Originally posted on DaddyBear's Den:
- I agree with Teddy Roosevelt – I hate the trend to being hyphenated Americans. I’m not a Norwegian-American, or Irish-American, or German-American. I’m not even a European-American. I’m an American, who happens to be of Northern European descent. I don’t think of some of my friends and colleagues as being African-American. They are Americans, most of whom have ancestors who had something absolutely horrific done to them. I want to point out that we’ve been working toward righting that wrong for at least the past 150 years, sometimes in fits and starts, and sometimes with mixed results, but we’ve been putting in the effort and we are showing progress. Oh, and I’m not caucasian. I’ve met people from the Caucasus, and they don’t look like me
- If you pay income taxes and believe that you and the rest of us who have a job and pay income taxes should pay more, here’s an idea for you: At tax time, sit down with your accountant and figure out what your tax burden would be if the tax rates were at your desired level. Find the difference between that number and the amount you actually paid under the current, lower rates. Then, take that difference and donate it toward the cause of your choice. Doing that will make sure your money is targeted toward causes you support, rather than just dumping it into the big slush fund in the sky to be doled out to the current Congressional pet project.
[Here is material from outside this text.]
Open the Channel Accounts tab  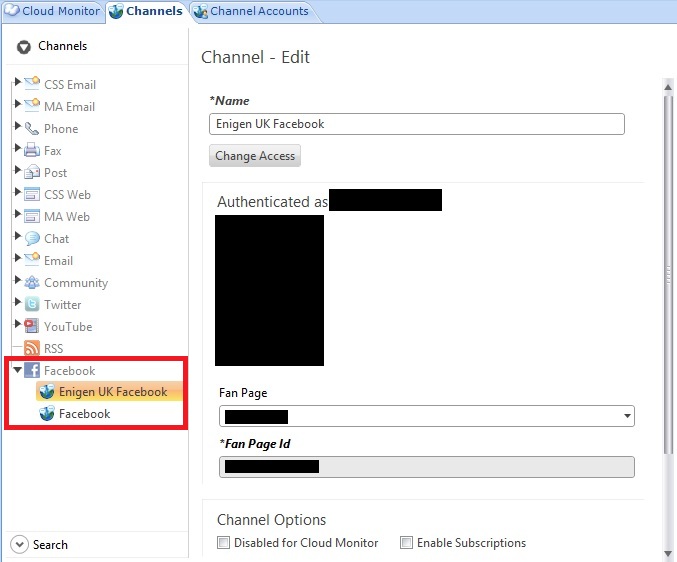[x=251, y=12]
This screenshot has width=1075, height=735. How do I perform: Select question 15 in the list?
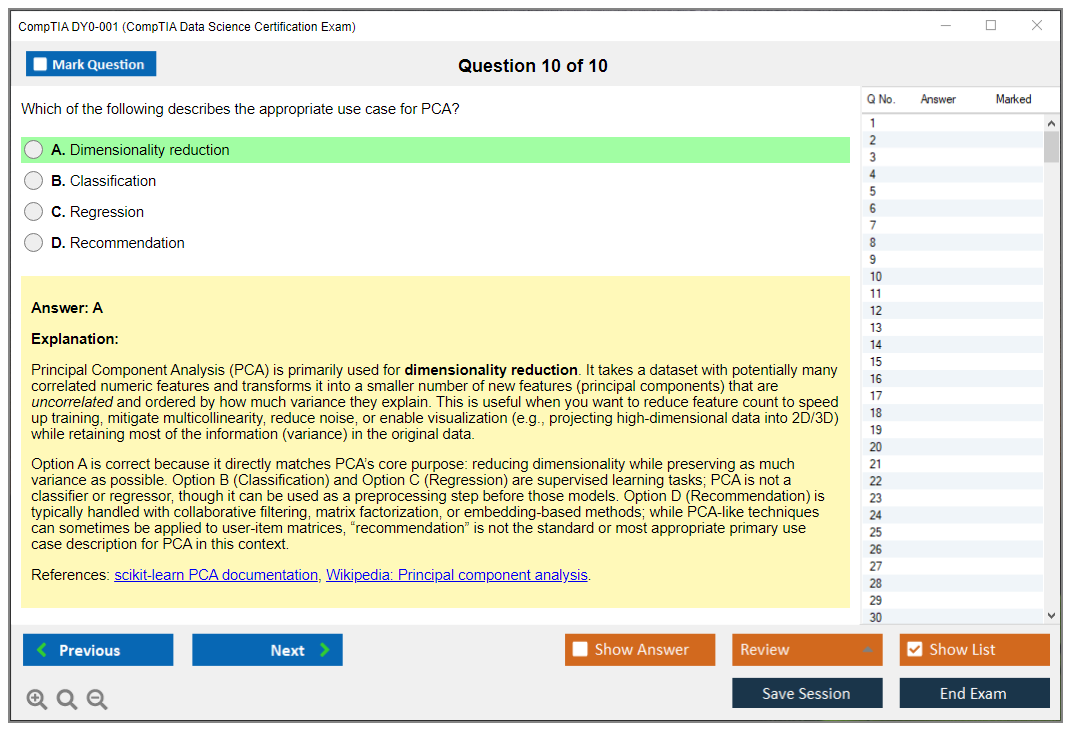[940, 361]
However, if you truly feel that the government should choose where that extra money goes, then by all means, write Uncle Sam a check and let him figure it out. Just leave the rest of us to do have the same freedom to save, spend, or donate our income as we see fit. Oh, and if you don’t pay income taxes, stay the hell out of the discussion. If you don’t have a dog in this particular hunt, I don’t care to hear your ‘informed’ opinion.
- If you break down in the left hand lane of the expressway and you can’t safely make it across 5 lanes of traffic to the right shoulder, please pull over to the left shoulder, turn on your four-way blinkers, and stay with your car. Someone will eventually stop to help you. Please DO NOT TRY TO RUN ACROSS 5 LANES OF TRAFFIC TO GET TO THE OTHER SIDE OF THE HIGHWAY DURING RUSH HOUR. Thank you. I did not wish to exercise my collision avoidance drills today, and you would have looked really silly laying on a slab with “DODGE” bruised into your chest.
- If you don’t like me walking through your staff meeting, don’t hold it in the hallway between me and the caffeine delivery apparatus. Seriously, we paid a lot of money to have rooms with chairs and tables and such. Please utilize them.
- I hunt because they don’t sell venison at Kroger, that’s why. Also, deer are vicious creatures that drink the blood of babies when the moon is full and we should all do everything we can to keep their numbers under control.
- Yes, I took a playbook from the anti-gunners to make a pro-hunting argument. Why do you ask?
- Irish Woman was watching a TV program last night about people who make illegal whiskey in Appalachia. This morning she had a southern twang so thick you could cut it with a knife. It’s probably what will happen when I start watching TV shows about the people working the oil fields in North Dakota.
- I will say that a southern accent is a lot more attractive to me than “Oh yeah, he’s a nice fella, doncha know?”.